Pour ce qui concerne les travaux et les études et expertises, ont été mis en place au niveau de chaque direction territoriale à compter de 2009 des bureaux d'étude et des agences travaux. Un double effet en est attendu : une réduction des effectifs, par le jeu de mutualisations et de la réduction de l'encadrement nécessaire, ainsi qu'une plus grande professionnalisation des activités correspondantes.

Toutes ces évolutions constituent, à n'en pas douter, un réel progrès.

3. La recherche de perspectives au-delà de 2011 : un exercice stratégique encore à mener

Les choix opérés par l'office témoignent en effet d'une mutation profonde de l'établissement depuis 1999.

En début de période, l'office était marqué par un fonctionnement hérité de l'ancienne administration des Eaux et Forêts, fonctionnement administratif très ancré au sein des territoires, reposant sur des agents présentant une large polyvalence à chaque niveau territorial tout en assurant pour une grande part un rôle de surveillance, de « garderie » des forêts publiques. En fin de période, on constate une plus grande spécialisation dans l'exercice des activités de l'office, corollaire de la recherche d'une plus grande efficacité. Il s'est développé au sein de l'office un fonctionnement matriciel, associant un maillage du territoire correspondant à la présence d'agents patrimoniaux à une gestion par des réseaux de spécialistes.

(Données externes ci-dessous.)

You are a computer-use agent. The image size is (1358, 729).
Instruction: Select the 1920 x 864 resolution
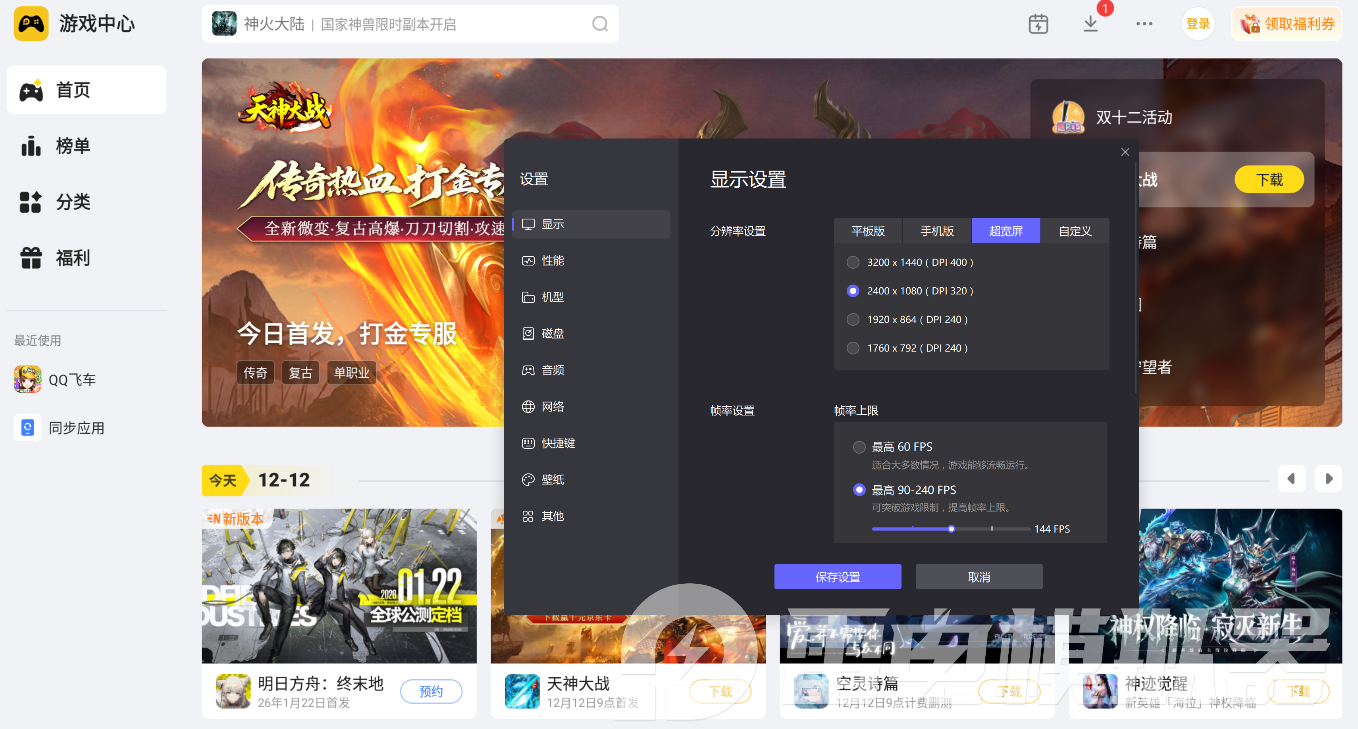tap(852, 319)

Ces évolutions montrent l'engagement de la direction générale dans la réforme de l'office, mais elles semblent être perçues sur le terrain comme insuffisamment accompagnées d'une explicitation des objectifs et n'intègrent pas d'éléments d'évaluation ex ante et ex post. Une telle démarche paraît d'autant plus nécessaire que ces réformes semblent se heurter à l'absence d'adhésion de bon nombre d'agents de terrain directement en charge de la mise en oeuvre opérationnelle des politiques de l'office. L'affichage de perspectives claires en matière d'effectifs comme en matière d'organisation serait de nature à favoriser l'adhésion des personnels.

Les perspectives à cinq ans (2011) en matière d'effectifs sont pour partie tracées par l'engagement pris dans le dernier contrat Etat-ONF, conforme à la norme adoptée par l'Etat dans le cadre de la Révision générale des politiques publiques. Une trajectoire de référence de - 1,5 % / an a été retenue pour les effectifs de fonctionnaires et d'ouvriers et correspond, d'après l'ONF, au non remplacement d'un départ en retraite sur deux. Une souplesse, pouvant jouer à la hausse ou à la baisse, a été accordée à l'établissement en 2007-2011, en fonction de sa capacité à générer de la valeur ajoutée, mesurée par l'indicateur de performance financière « valeur ajoutée / masse salariale». Cette souplesse donne une marge de manoeuvre à l'établissement public dont les services de l'Etat ne disposent pas. Mais elle permet de possibles fluctuations des effectifs de l'année N en fonction des résultats de l'établissement de l'année N-1 eux-mêmes fortement dépendants de la santé du marché du bois sur laquelle l'office n'a pas de prise. Elle oriente de plus la direction vers une gestion annuelle des effectifs, qui peut compromettre une vision de plus long terme.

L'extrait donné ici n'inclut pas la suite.